* _TASK REQUIREMENTS_
Which lines run from the line with "クリップ (302, 614)" through the line with "5,000円以上のお買い物で送料無料。 (655, 11)" in the entries below? Print them exactly, both ends included, and nothing more.

* _EXERCISE INPUTS_
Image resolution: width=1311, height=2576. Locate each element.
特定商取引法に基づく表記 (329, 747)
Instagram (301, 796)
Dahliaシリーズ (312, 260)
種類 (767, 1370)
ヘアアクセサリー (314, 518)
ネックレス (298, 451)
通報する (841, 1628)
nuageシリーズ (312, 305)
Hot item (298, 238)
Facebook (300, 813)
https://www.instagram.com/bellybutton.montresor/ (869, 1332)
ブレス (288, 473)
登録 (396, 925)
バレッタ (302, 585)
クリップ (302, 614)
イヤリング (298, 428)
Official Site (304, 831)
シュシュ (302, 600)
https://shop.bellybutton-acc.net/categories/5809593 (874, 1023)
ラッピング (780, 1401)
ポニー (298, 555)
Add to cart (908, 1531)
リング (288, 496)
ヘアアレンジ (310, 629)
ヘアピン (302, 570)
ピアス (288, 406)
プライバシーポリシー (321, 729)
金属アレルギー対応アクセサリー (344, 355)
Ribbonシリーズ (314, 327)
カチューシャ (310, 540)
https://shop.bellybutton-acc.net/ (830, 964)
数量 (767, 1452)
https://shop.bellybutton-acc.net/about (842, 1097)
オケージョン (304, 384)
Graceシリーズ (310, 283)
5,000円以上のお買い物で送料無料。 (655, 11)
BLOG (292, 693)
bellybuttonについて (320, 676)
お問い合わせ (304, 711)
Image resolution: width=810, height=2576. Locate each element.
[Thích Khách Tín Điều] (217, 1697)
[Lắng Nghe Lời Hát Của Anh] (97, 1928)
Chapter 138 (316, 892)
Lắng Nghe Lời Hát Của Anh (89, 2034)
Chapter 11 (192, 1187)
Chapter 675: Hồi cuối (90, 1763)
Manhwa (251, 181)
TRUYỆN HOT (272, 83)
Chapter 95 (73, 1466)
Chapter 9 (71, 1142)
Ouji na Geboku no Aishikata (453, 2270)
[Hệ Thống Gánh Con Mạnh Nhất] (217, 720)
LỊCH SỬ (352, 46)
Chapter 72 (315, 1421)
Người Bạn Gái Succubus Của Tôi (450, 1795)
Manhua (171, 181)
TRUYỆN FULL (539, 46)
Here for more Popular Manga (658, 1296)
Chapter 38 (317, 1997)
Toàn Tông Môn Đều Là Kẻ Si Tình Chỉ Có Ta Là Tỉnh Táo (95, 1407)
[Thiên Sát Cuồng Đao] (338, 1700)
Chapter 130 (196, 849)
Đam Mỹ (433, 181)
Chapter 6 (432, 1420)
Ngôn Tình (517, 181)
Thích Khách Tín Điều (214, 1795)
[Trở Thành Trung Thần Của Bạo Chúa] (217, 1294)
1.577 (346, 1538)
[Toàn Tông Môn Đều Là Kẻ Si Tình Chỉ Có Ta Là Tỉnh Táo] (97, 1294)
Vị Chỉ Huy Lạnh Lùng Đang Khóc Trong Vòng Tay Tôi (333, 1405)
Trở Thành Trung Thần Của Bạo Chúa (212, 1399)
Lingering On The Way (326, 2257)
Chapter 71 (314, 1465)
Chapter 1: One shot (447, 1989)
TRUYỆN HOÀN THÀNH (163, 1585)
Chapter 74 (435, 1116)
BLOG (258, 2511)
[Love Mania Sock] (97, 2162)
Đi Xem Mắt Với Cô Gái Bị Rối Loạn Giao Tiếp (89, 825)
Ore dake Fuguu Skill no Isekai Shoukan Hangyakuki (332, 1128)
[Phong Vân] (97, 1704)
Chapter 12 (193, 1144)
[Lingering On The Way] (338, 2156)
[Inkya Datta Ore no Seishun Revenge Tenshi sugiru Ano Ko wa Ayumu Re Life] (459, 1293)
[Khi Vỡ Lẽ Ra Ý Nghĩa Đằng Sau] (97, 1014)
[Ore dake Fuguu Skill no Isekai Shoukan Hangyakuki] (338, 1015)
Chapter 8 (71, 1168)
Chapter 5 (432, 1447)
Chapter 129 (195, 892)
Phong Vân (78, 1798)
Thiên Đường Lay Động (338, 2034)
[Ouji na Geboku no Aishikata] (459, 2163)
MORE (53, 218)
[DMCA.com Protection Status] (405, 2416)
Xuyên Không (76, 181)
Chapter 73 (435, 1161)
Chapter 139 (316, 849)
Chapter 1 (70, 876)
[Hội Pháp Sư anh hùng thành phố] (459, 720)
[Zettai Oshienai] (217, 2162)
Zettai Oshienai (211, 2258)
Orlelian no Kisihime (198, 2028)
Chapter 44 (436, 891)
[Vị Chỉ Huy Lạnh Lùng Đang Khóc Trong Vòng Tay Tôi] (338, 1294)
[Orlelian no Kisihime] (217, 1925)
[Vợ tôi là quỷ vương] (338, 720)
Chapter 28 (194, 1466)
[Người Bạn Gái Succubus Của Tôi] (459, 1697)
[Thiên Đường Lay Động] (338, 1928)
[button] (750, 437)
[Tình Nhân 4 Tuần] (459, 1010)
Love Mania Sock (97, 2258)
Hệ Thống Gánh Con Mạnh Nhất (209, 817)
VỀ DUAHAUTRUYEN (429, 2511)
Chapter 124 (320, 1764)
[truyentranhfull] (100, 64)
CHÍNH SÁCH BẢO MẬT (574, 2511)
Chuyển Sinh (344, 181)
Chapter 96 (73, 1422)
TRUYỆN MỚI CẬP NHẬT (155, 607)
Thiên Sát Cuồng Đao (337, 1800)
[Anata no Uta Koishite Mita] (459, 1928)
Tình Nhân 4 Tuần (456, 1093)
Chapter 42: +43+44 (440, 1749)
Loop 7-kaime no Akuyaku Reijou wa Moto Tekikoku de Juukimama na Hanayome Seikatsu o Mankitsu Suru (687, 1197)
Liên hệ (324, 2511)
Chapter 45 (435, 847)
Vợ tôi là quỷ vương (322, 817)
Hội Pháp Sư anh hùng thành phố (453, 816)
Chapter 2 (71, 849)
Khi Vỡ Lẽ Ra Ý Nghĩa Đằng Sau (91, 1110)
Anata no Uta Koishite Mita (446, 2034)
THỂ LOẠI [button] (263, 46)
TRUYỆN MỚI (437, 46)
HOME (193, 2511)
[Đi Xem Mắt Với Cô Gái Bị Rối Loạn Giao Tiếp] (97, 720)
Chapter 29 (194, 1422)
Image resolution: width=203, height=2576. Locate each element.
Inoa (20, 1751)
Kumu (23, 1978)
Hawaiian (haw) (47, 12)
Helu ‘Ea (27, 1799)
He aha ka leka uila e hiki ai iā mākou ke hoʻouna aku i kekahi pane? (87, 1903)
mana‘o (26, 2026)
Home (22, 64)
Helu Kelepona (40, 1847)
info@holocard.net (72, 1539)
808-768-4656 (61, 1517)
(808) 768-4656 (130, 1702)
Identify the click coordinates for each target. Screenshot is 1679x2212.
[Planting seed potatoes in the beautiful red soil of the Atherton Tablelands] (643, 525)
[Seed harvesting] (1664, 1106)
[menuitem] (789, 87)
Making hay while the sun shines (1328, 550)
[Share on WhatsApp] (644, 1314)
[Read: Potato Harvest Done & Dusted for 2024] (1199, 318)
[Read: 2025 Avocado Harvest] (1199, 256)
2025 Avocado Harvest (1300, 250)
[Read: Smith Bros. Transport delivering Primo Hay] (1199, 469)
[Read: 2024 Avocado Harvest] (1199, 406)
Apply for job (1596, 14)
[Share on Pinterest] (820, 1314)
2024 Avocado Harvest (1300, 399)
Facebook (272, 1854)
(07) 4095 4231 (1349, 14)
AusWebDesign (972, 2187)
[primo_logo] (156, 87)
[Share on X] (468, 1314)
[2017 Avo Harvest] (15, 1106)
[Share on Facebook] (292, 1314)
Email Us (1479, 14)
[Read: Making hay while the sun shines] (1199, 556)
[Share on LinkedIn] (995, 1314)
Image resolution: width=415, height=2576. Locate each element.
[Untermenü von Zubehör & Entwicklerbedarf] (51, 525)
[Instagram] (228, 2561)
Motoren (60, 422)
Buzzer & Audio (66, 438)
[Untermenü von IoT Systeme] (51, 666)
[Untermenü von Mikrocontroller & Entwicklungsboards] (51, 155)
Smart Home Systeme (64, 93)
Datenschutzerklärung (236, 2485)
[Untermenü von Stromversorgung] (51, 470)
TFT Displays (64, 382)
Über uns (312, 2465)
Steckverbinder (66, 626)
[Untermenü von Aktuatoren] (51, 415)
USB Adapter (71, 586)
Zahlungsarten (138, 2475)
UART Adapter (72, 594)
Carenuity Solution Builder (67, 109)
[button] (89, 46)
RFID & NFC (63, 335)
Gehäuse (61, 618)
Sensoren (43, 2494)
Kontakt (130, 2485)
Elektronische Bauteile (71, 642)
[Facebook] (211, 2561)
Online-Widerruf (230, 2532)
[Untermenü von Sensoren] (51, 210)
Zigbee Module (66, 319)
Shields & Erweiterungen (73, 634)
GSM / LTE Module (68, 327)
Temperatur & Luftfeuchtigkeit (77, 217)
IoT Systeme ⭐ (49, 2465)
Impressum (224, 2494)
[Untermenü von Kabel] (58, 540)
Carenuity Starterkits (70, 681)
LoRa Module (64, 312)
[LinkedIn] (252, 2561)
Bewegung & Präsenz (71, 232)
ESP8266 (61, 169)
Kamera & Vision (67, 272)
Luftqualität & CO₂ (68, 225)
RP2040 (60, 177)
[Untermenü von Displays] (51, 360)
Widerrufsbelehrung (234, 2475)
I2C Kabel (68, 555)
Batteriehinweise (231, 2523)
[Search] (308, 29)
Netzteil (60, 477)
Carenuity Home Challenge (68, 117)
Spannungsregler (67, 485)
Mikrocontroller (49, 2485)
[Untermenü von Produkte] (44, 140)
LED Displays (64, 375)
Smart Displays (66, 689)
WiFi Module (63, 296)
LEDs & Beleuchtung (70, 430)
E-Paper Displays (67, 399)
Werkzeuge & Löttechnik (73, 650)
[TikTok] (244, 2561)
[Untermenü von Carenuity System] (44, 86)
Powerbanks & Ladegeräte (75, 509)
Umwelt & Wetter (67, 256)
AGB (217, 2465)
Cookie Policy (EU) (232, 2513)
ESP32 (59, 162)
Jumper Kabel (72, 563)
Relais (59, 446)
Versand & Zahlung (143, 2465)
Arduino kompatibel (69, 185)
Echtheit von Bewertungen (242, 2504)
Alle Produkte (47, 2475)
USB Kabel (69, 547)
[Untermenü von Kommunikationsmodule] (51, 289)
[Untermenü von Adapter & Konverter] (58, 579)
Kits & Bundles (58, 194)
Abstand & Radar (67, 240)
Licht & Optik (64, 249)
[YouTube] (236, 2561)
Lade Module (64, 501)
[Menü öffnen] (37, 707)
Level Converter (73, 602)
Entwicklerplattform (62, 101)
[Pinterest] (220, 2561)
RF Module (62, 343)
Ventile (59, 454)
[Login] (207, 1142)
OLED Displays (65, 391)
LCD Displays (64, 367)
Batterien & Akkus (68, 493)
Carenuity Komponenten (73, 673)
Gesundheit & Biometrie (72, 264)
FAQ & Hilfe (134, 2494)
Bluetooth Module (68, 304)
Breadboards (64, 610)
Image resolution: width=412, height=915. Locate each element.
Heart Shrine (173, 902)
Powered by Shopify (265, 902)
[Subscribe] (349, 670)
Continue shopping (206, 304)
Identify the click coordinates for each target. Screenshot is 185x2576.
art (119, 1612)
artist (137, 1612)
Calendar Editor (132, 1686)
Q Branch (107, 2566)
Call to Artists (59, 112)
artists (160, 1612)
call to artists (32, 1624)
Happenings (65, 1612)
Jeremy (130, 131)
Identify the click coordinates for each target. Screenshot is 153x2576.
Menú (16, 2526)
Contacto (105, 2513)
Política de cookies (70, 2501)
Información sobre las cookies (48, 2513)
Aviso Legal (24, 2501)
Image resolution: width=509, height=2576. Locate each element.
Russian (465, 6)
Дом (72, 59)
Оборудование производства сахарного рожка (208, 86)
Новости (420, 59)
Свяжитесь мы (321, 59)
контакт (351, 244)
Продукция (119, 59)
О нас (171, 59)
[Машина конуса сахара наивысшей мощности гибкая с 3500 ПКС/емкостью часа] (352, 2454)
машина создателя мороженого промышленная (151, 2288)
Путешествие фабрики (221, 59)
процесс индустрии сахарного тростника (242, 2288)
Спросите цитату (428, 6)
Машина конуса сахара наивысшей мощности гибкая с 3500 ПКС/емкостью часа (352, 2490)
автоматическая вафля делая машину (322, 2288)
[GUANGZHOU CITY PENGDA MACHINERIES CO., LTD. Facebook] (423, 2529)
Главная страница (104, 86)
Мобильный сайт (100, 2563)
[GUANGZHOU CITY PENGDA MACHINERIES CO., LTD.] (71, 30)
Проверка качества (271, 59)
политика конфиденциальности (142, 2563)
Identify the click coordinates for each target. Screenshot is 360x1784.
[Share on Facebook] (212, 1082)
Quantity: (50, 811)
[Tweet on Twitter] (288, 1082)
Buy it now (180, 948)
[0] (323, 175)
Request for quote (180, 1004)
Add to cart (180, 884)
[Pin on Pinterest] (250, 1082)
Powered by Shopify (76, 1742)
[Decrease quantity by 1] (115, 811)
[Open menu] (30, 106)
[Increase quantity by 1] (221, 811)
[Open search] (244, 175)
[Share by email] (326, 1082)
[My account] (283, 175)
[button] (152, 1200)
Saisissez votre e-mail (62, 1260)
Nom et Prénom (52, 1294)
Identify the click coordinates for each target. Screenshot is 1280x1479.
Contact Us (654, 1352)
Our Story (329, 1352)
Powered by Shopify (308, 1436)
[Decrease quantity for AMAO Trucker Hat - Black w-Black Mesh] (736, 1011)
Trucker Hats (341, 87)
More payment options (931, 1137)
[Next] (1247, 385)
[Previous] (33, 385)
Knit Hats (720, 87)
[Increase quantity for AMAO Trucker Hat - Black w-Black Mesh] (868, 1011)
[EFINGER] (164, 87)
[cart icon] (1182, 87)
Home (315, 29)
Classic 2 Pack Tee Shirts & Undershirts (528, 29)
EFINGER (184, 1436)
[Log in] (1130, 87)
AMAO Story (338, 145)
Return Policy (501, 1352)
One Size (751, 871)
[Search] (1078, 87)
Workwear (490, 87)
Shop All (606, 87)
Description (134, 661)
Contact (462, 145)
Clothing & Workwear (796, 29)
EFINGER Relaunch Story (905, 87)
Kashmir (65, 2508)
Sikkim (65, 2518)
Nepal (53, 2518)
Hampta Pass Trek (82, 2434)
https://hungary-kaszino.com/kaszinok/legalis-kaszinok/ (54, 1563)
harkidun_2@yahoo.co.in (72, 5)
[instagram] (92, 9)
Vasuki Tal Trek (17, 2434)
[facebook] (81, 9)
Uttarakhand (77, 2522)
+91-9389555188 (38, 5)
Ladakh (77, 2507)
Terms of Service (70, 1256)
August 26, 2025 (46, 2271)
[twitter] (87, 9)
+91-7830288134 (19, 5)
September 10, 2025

* _THE ANSWER_
クリップ (302, 614)
イヤリング (298, 428)
Official Site (304, 831)
シュシュ (302, 600)
https://shop.bellybutton-acc.net/categories/5809593 (874, 1023)
ラッピング (780, 1401)
ポニー (298, 555)
Add to cart (908, 1531)
リング (288, 496)
ヘアアレンジ (310, 629)
ヘアピン (302, 570)
ピアス (288, 406)
プライバシーポリシー (321, 729)
金属アレルギー対応アクセサリー (344, 355)
Ribbonシリーズ (314, 327)
カチューシャ (310, 540)
https://shop.bellybutton-acc.net/ (830, 964)
数量 (767, 1452)
https://shop.bellybutton-acc.net/about (842, 1097)
オケージョン (304, 384)
Graceシリーズ (310, 283)
5,000円以上のお買い物で送料無料。 (655, 11)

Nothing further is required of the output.